I have a single repo with a configuration that has stuff for multiple different machines and different use cases in it. So far I’ve always copied the /etc/nixos/hardware-configuration.nix into my repo and then built my config. This gets annoying when just trying out things on new machines.
I’ve tried adding /etc/nixos/hardware-configuration.nix to the modules but that doesn’t work without --impure. Adding it as a path input doesn’t work because of the hash in the flake.lock.
I’d rather not use --impure to not miss any other potential problems. Is there an easy way to always use the hardware configuration in /etc/nixos?
See this commit to see the flake.nix I’m working on.
Flakes are specifically designed not to allow this. You’re trying to make evaluation dependent on something not in the flake or its locked inputs. Much of the point of flakes is to guarantee that results of a given flake are deterministic, no matter where or when they are evaluated.

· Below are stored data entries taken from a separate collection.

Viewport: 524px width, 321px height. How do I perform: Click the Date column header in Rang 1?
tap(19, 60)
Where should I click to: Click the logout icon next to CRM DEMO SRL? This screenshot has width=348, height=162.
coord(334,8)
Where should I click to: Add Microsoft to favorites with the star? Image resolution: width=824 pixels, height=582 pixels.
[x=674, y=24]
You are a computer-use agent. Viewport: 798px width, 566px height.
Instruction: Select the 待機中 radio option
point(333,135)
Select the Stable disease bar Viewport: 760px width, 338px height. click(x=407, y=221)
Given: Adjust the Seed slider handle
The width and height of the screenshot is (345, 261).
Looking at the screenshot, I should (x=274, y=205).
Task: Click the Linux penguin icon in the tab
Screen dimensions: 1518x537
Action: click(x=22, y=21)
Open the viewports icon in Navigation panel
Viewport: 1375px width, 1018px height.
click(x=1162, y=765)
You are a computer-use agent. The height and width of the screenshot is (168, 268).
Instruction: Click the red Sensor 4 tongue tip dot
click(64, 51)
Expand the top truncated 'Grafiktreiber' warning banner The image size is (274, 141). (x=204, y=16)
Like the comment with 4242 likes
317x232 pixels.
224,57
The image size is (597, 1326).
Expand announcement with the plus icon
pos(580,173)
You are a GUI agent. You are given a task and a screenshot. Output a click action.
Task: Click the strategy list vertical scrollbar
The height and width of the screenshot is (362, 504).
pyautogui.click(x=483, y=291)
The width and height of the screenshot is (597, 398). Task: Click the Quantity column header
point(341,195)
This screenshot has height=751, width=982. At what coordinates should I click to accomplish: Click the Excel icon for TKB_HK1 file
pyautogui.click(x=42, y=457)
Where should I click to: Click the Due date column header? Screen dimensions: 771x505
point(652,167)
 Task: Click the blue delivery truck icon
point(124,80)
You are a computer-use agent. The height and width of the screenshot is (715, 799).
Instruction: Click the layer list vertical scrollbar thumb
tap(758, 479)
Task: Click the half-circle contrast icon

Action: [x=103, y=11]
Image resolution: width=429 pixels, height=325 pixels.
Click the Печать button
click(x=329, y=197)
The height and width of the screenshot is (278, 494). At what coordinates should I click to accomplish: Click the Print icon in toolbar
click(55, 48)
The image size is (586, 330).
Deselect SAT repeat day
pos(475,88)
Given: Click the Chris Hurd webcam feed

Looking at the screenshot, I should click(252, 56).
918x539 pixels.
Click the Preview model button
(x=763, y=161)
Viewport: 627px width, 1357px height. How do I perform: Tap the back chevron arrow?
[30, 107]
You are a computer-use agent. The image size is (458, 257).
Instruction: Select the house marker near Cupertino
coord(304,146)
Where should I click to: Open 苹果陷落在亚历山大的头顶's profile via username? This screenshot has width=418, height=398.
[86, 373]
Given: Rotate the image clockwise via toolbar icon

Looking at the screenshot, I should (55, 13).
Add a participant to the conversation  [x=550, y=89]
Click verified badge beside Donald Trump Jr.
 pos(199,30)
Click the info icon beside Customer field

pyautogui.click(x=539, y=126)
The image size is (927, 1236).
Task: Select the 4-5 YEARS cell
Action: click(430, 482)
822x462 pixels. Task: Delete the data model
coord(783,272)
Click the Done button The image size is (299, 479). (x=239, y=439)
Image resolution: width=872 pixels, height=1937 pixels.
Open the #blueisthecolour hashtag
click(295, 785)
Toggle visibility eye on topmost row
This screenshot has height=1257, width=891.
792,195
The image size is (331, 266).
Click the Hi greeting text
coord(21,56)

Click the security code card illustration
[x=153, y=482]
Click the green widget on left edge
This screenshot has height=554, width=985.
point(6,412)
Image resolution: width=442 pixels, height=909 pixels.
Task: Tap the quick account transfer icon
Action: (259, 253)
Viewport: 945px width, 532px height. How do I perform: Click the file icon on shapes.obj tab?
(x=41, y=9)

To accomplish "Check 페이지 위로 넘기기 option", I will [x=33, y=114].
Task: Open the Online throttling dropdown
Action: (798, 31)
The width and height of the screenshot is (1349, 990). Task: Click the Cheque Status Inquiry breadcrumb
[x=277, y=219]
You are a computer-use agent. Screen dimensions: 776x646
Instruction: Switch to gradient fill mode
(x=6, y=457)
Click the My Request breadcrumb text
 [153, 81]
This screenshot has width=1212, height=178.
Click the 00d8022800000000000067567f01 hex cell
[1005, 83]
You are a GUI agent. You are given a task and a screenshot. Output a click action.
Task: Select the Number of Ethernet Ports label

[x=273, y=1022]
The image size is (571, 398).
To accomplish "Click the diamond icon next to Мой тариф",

Do I need to import the hardware config every time or do I need to do that just once (when I install nix I always rebuild at least once to install git anyways, so I’d do that once anyways)?
Otherwise, do you think it’s a better idea to have the hardware configs in the repo or to use impure? It’s getting a bit tedious to add the hardware config every time.
The hardware config is part of your config, just as much as configuration.nix. Don’t try to separate it. It should go where your config goes. The only thing that makes it different is how it’s initially generated during an install. I’ve long since moved the settings in it into other files in my own config…
… you only have to generate the config once for each configuration, and it practically never changes. There’s no reason to copy it around after the initial installation.
Personally, I put it in a directory with host-specific config, but if you only have one host placing it anywhere in your flake’s repository is perfectly fine.
Not having one at all is ok, too, if you’re sure you don’t need the hardware auto-detection and can do that manually (or are ok with untangling your config if you re-run the script later).
This tbh, the comments about not touching anything on it are somewhat misleading. You will need not need to change anything, though you can freely move the location or rename the file. New hardware config files are not random events and only triggered when the user manually runs nixos-generate-config or during install.